> _GOAL_: Please reproduce every line of the material below word for word, leaving the pictures out of your answer.

> _RECORDED DATA_:
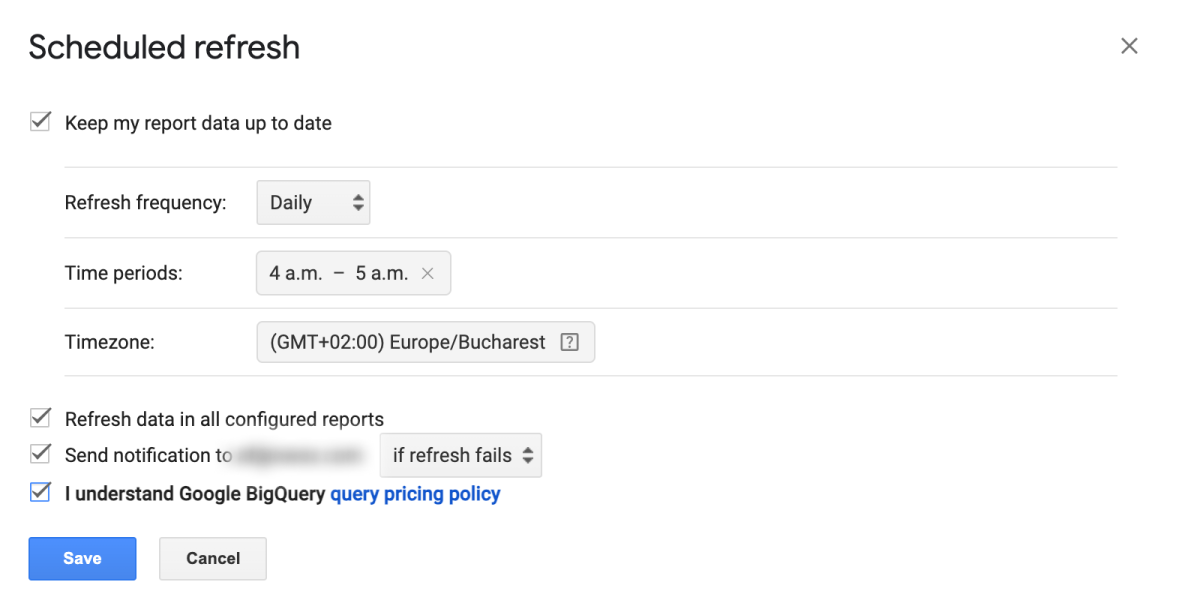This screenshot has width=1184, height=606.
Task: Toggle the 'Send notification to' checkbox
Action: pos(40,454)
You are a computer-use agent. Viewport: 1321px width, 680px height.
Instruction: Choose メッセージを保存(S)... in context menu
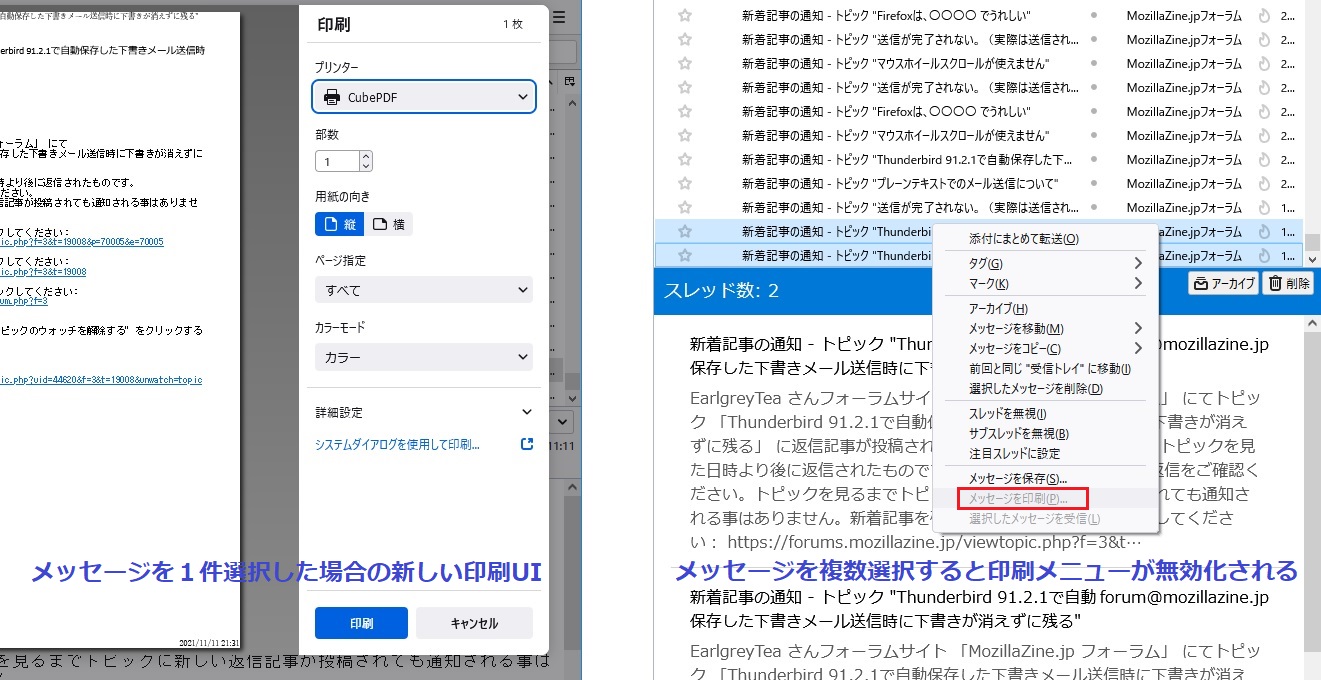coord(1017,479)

> _RESPONSE TO THIS TASK_:
This screenshot has width=1184, height=606.
Task: Toggle the 'Send notification to' checkbox
Action: pos(40,454)
You are a computer-use agent. Viewport: 1321px width, 680px height.
Instruction: Choose メッセージを保存(S)... in context menu
coord(1017,479)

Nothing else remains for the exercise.